Things get a lot worse in the second episode. More of the grid starts to go out, and the team starts to fray at the seams. Reade lays into Weller for keeping Weitz’s secret about the drone strike, even if it was to protect Jane, and then he feels betrayed when he learns Patterson and Rich met with Kathy, and therefore have a personal phone number they can track. They track that phone to the Perlan Museum in Iceland. The rumor is that the museum sits atop a massive cryptocurrency mining operation, which is why Kathy and the key to stopping the attack could be there.

Everyone but Rich heads to Iceland, and that’s when things really go off the rails and Madeline’s true plan comes into focus. While the team is in the air, arguing about who crossed the wrong line and who didn’t, Madeline and her lawyer open up their own investigation into the FBI, alleging that the team has gone rogue and are actually responsible for the power grid attack. These allegations are bolstered by the new director of national intelligence — not Weitz, but Nash. Madeline owns him, and he agrees to tracking down the team and prosecuting them.

Rich, alone and hiding in a vent, warns the team. As soon as they land in Iceland they’ll be arrested, so there’s only one choice: to jump. They strap parachutes to their backs, jump out of the plane, and meet the delightfully named Ice Cream, one of Rich’s dark-web buddies, on the ground. He gives them the password to get into the cryptocurrency mine, and Patterson goes about trying to reverse the grid damage. Again, there’s a problem. Kathy has set up some program that then makes the attack worse, and Paris and London go dark. Add in the ransom demanded by Dominic showing up in accounts under each team member’s name, and security footage of Patterson, Jane, and Weller beneath the museum, and you have some pretty damning evidence to back up Madeline’s claims.

With the team all but busted and on the run, Jane and Weller send Patterson to the safe house while they improvise and stage a hostage situation in the museum to buy Patterson some time. Things go south when the Icelandic police raid the building and Jane and Weller are handcuffed and tossed into the back of a police van. A bad situation… except it was orchestrated by Ice Cream to get them out.

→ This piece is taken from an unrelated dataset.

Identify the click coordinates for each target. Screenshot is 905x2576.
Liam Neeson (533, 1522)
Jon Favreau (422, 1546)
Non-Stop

Everybody meets back at the safe house, but the damage has been done. Weitz, who’s under Madeline’s control because she has evidence about the drone strike cover-up, holds a press conference about the team being dangerous rogue agents. Then, to Weitz’s surprise, Madeline steps behind the podium and announces a new Civilian Oversight Committee for the FBI. All of this, from poisoning the HCI executives to planning Helios, was so that she could essentially take control of the FBI, the institution she holds responsible for killing her father and ruining her family. Now she has that control. Rich is taken to some place called the Boat, which seems less like a yacht and more like a place to use some shady interrogation techniques, and Nash manages to track down the team’s safe house.

Inside the safe house, the team makes up. They forgive each other for their past sins and reaffirm that any lines they cross, they do so in order to protect each other because they’re family. They all agree to get some sleep, and then set about crafting new identities and working to get their names cleared so that they can return to the U.S. and take Madeline down. Zapata even puts her hand on Reade’s; everyone is together again.

Jane takes the first watch outside the safe house, and Nash orders a drone strike, one confirmed by the nod of Madeline’s head. Weitz watches in disbelief as the new “FBI” launches a drone strike against the team. As Jane turns and looks at the house, a smile on her face because they’re all together and that’s how they’ll beat Madeline, the strike hits. The house explodes into a million pieces, nothing but fire and debris. And the episode cuts to the credits.

My God. What an ending. Is there a chance the team somehow hid in the tunnels underneath the safe house, the ones Ice Cream mentioned “collapse all the time”? Will anybody survive this? Will the final season be Jane seeking revenge alone, looking to clear the names of the people who brought her back from being a blank slate of a person? So many questions, and so many months until we get the fifth and final season. The wait is already too much to bear.